Buntport Theater

A man from the 1800s smiles while reading a book. Over his shoulder there is an annoyed woman in a red shirt and glasses holding a knife.

Westword- Buntport Theater Company skewers other swashbucklers with Musketeer

One of the things I love about Buntport is how the company comes at a subject from a genuinely original, sideways angle. Dramas based on Alexandre Dumas’s The Three Musketeers are usually romantic swashbucklers. But the Buntporters, who create their scripts through a collaborative process, were more intrigued by news stories from a few years back that told the kitschy yet oddly touching tale of Dumas’s body being exhumed and transported from the cemetery of his native village, Villers-Cotterêts, to Paris for burial at the Pantheon. The coffin was accompanied by actors dressed as Dumas’s characters and greeted in Paris by a white-robed woman on horseback representing Marianne, the spirit of France. President Jacques Chirac then read a solemn tribute to the author, who some critics considered too popular to be truly literary.
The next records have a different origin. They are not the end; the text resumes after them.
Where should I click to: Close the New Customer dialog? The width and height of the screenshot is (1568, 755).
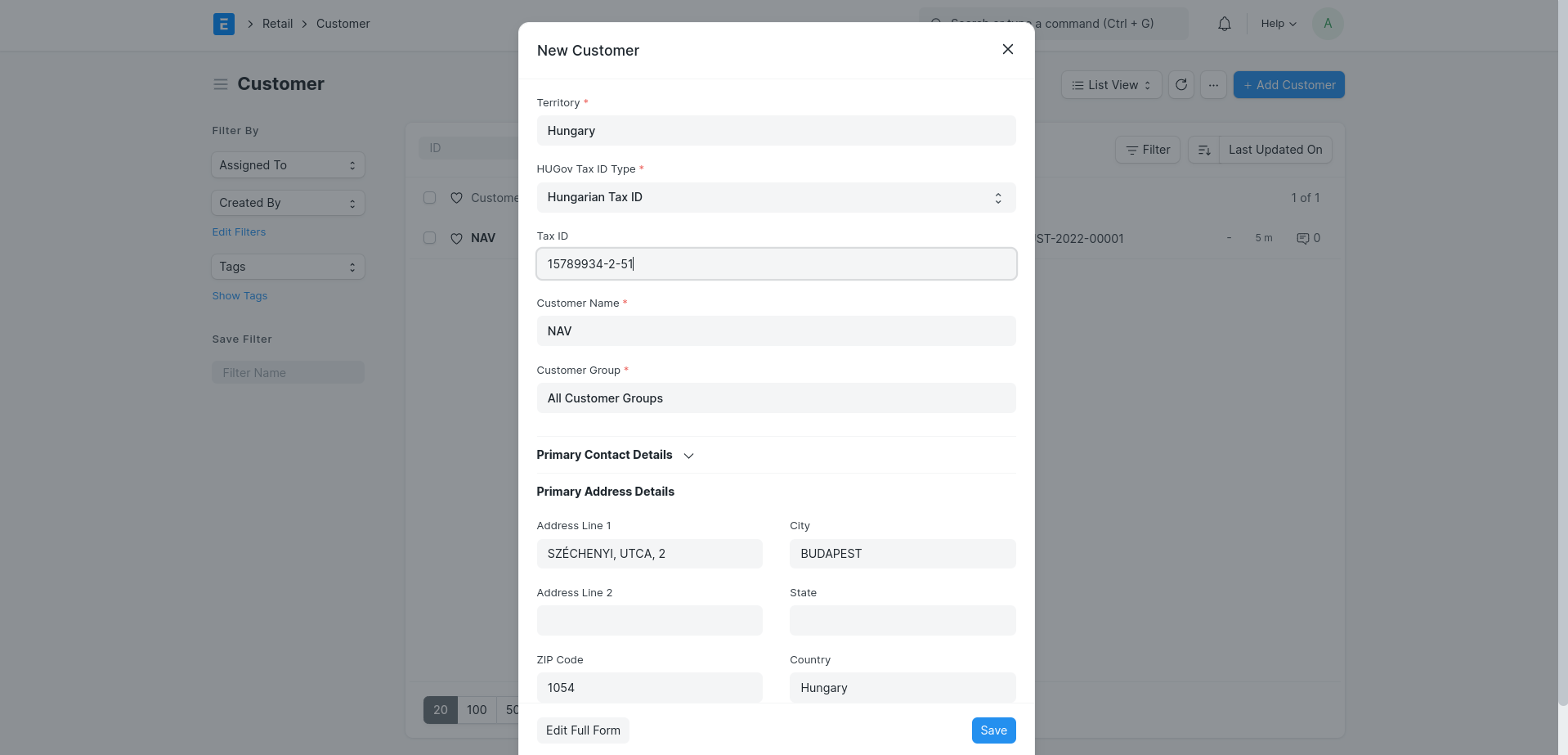pos(1007,50)
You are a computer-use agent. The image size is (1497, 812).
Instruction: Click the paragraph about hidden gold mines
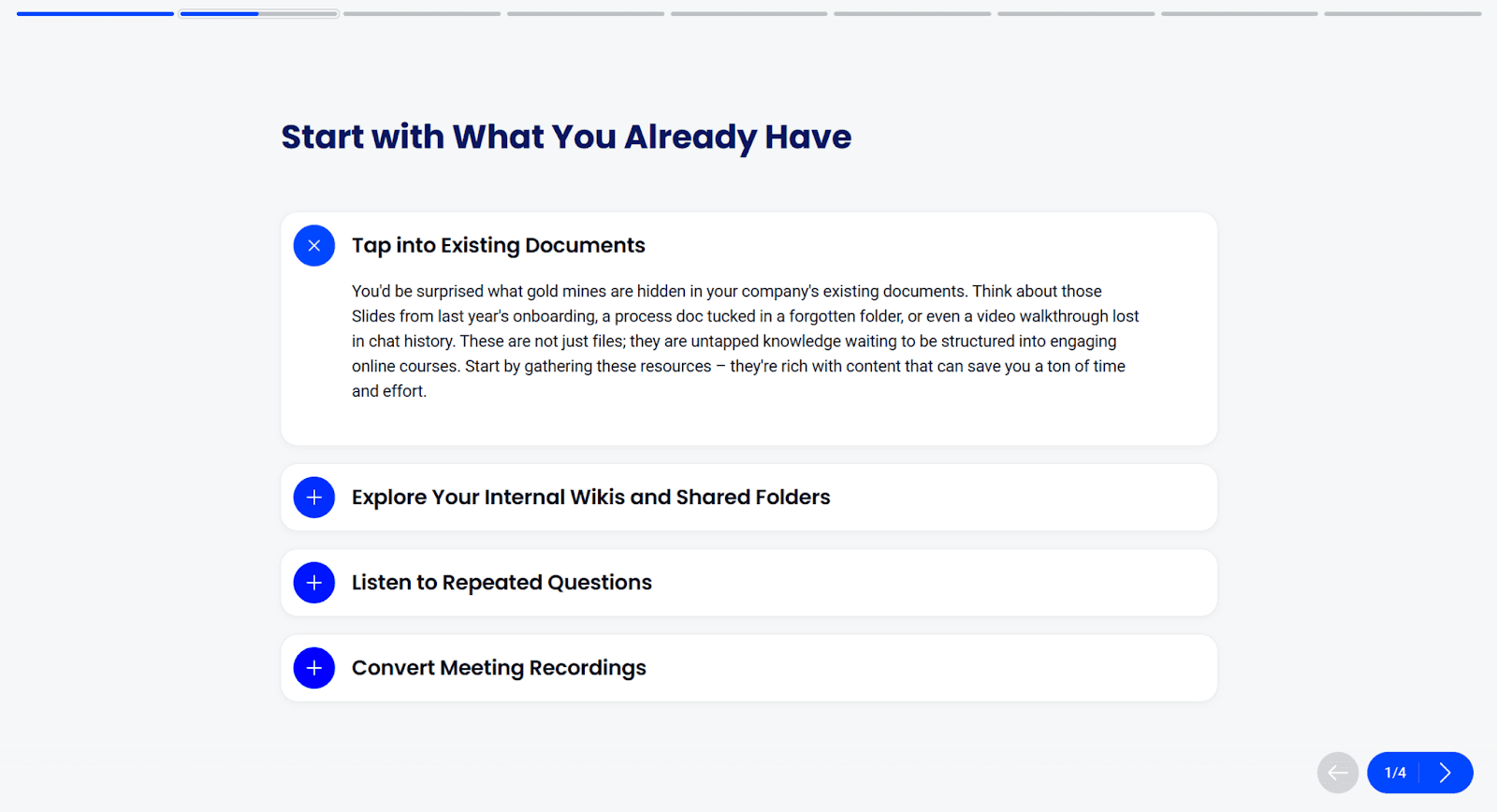pos(745,341)
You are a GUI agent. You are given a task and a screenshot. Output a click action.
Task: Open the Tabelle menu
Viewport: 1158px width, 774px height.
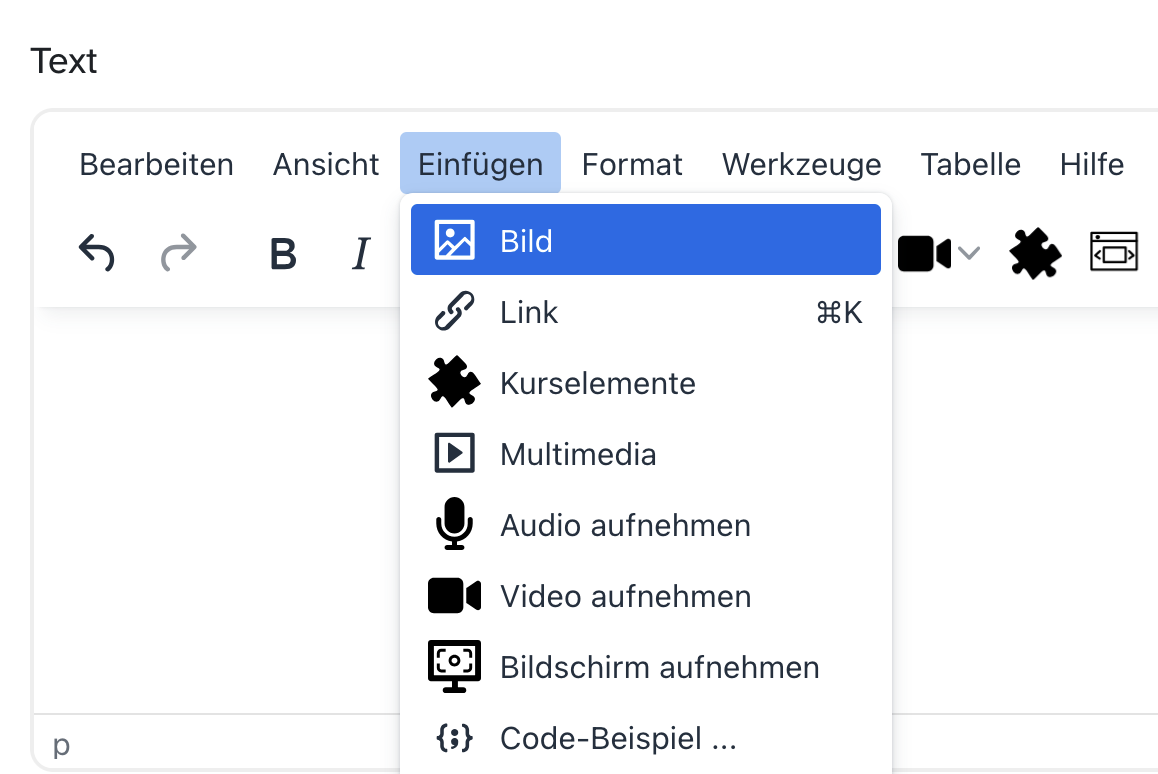pos(970,164)
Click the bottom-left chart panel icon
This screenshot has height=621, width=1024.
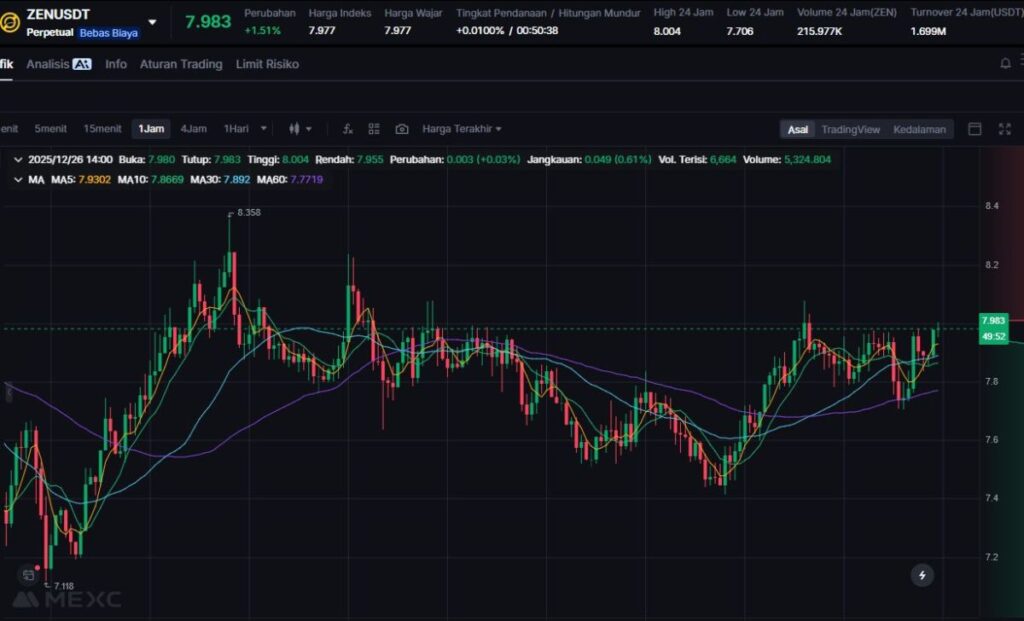pos(28,575)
And for this production, the troupe also fixed on a second fact, which they admit they found in Wikipedia: Dumas based his famous novel on a book he’d checked out of the Marseilles Public Library and never returned.

From this juxtaposition, we get a contemporary librarian named Charlotte (like all librarians who aren’t named Marian), who has noted the overdue book and is determined to get it back from Mr. Dumas — a feat that involves waylaying the coffin, confronting the three faux musketeers escorting it, and eventually engaging in a very lively duel of wits with the deceased author himself. In the course of all this, Charlotte is transported back in time to the carriage ride during which Dumas first read his library book, pondered its shortcomings and began to conceive of his own deathless characters. These scenes, in which the author transmutes tendentious dross into fictive gold while arguing with Charlotte about the virtues of logic and order versus those of romance and invention, are among the most delightful of an altogether delightful evening.

As regulars know (the company is starting its eighth season), Buntport achieves its effects in large part with low-budget but highly ingenious staging. A large wooden box serves as both Dumas’s coffin and his carriage. Borrowing the technique from former college classmate Thaddeus Phillips, Buntport also makes brilliant use of video — and the borrowing is particularly appropriate, since Musketeer explores issues of originality and the debt all artists owe their peers and predecessors. Three large screens in the center of the playing area show us the shelves of Charlotte’s library; placid green scenery moving past Dumas’s carriage; Charlotte and Dumas squished together inside the coffin, arguing. Many of the onscreen images are very beautiful: tall, waving grasses, radiant skies. Through a trick of light and perspective, characters leave the playing area, cross behind the screens and seem to enter a magic zone, becoming elegant silhouettes.

There are terrific bits of dialogue as well, as when the three people walking the coffin to Paris discuss their lives and why they’ve taken on this job. Gilbert tells the others he plays Porthos for children’s birthday parties, where he duels with balloon animals. Simone wants to go to cooking school, and comes up with a wistful description of the process of making fish quenelles. (Dumas himself was a well-known gourmet.) And Edgard was once in love with Charlotte and isn’t yet over it.

All of the actors — Hannah Duggan, Erik Edborg, Brian Colonna, Erin Rollman and Evan Weissman — are versatile, funny and expressive. Weissman makes Dumas preternaturally good-natured and unflappable, while Rollman brings schoolmarmish precision to the role of Charlotte. And Andrew Horwitz’s music adds zing to the event.

Despite the production’s many strengths, the plot isn’t entirely satisfying. There’s a jolting contrivance toward the end. And although Charlotte’s onetime affair is intriguing, it never becomes a significant part of the story, and neither she nor Edgard changes or develops as a character. Still, Musketeer is enjoyably nutty and farcical, with duels erupting at the drop of a hat, slapstick humor and absurd running jokes. And there are serious ideas here as well: questions about the artistic process (one of Dumas’s own characters asks him to slow down and put more thought into the writing), as well as a growing understanding that poor Charlotte may be the guardian of these texts, but she can never understand the life throbbing inside them, a life that continues to enthrall readers more than a century after their creation. Watching this daring, imaginative work, we’re reminded that the process of transmutation from fact to fiction and fiction to art is one that the Buntporters explore every working day of their lives.